Tor.com will be posting these appreciations throughout Monday and Tuesday of this week, courtesy of Baen Books. These appreciations originally appeared at WebScription, where you can also sample the first few chapters of The High Crusade.

Sometime in 1959 my father walked downstairs from his attic office at our house on Grove Street in Berkeley with the completed manuscript for The High Crusade. It’s not called Grove Street anymore and he and the house are both gone now, but the book remains. This rollicking romp of medieval mayhem first appeared in Analog magazine as a serial, as many SF novels did in those days. The issue with the first installment (July, 1960) had a cover by Richard Van Dongen, showing knights in chain mail standing in front of a space ship, the blurring of SF/history boundaries mimicking the blurring of the magazine’s logo as the blue letters saying Astounding receded and the bold red letters saying Analog moved forward.

It came out later that year as a Doubleday hardback and was nominated for a Hugo in 1961, losing to A Canticle for Leibowitz, by Walter M., Miller, Jr., certainly no shame there.

A few years later, in May of 1966, Diana Paxson hosted friends and acquaintances at a small medieval-style tourney in her backyard, about a mile from the Grove Street house. That small gathering became known as the First Tourney, from which sprang the Society for Creative Anachronism, now a world-wide organization with tourneys and events happening most weeks, year-round.

Did a spirit of swirling cloaks and clashing steel float over Berkeley for six years, conjured by The High Crusade, with its imaginative juxtaposition of well-grounded history and high-flying imagination?
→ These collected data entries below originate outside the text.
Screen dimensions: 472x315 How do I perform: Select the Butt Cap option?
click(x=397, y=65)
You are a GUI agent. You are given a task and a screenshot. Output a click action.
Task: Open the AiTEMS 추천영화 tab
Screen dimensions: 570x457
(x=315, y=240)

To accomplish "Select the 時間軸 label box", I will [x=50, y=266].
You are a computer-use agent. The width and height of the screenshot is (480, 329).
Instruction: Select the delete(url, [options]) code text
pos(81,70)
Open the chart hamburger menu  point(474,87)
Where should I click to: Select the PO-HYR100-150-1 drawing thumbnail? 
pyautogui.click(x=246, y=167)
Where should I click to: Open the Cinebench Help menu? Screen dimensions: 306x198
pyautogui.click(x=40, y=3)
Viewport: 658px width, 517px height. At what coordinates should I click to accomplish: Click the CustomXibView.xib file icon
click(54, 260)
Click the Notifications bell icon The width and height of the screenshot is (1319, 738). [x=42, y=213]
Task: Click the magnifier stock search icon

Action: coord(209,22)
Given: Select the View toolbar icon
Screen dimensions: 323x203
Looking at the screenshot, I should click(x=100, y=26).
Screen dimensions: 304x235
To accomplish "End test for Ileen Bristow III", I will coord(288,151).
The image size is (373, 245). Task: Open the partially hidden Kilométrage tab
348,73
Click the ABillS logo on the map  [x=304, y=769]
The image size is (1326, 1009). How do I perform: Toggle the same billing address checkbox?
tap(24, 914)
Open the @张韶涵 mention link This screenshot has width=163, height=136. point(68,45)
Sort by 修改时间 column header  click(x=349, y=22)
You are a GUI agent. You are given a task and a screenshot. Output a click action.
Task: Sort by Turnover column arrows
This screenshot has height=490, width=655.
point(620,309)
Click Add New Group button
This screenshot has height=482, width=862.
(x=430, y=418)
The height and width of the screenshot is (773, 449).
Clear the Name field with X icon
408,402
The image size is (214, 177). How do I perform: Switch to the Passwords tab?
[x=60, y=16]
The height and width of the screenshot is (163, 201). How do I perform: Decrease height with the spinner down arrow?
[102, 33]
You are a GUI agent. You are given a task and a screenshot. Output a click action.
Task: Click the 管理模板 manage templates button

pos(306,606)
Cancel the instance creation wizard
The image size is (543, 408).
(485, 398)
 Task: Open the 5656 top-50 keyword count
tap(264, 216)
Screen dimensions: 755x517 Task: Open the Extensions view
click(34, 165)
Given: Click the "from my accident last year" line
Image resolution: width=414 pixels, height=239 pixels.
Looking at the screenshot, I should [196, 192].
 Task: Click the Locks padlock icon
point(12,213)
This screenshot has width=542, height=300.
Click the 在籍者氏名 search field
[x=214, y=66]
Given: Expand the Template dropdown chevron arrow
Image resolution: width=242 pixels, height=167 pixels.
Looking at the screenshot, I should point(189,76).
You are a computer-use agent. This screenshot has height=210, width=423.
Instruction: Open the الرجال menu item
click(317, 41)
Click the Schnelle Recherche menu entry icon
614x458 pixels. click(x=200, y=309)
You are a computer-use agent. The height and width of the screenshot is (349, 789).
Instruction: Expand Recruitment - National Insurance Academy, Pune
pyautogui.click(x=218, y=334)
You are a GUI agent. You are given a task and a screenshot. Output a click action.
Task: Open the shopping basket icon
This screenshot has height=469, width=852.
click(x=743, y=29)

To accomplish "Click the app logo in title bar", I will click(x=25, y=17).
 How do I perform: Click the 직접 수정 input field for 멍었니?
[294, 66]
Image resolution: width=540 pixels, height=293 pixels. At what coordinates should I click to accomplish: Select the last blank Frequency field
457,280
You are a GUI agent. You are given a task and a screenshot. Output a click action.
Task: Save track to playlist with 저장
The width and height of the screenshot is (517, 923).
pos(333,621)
Although not a direct inspiration (that was the “Last Tournament,” an event which took place in Scotland in 1839) surely the novel’s idea of having a sense of fun with history while remaining true to basic facts influenced the shape of the SCA. And my father was an early and enthusiastic member, earning a knighthood for his fighting and additional awards for his poetry, and spent many happy hours in what is called the Current Middle Ages.

And a possible further influence of the book—might the image of horses galloping out of a spaceship’s hold have stuck in the mind of a young Joss Whedon, to emerge in the TV series Firefly?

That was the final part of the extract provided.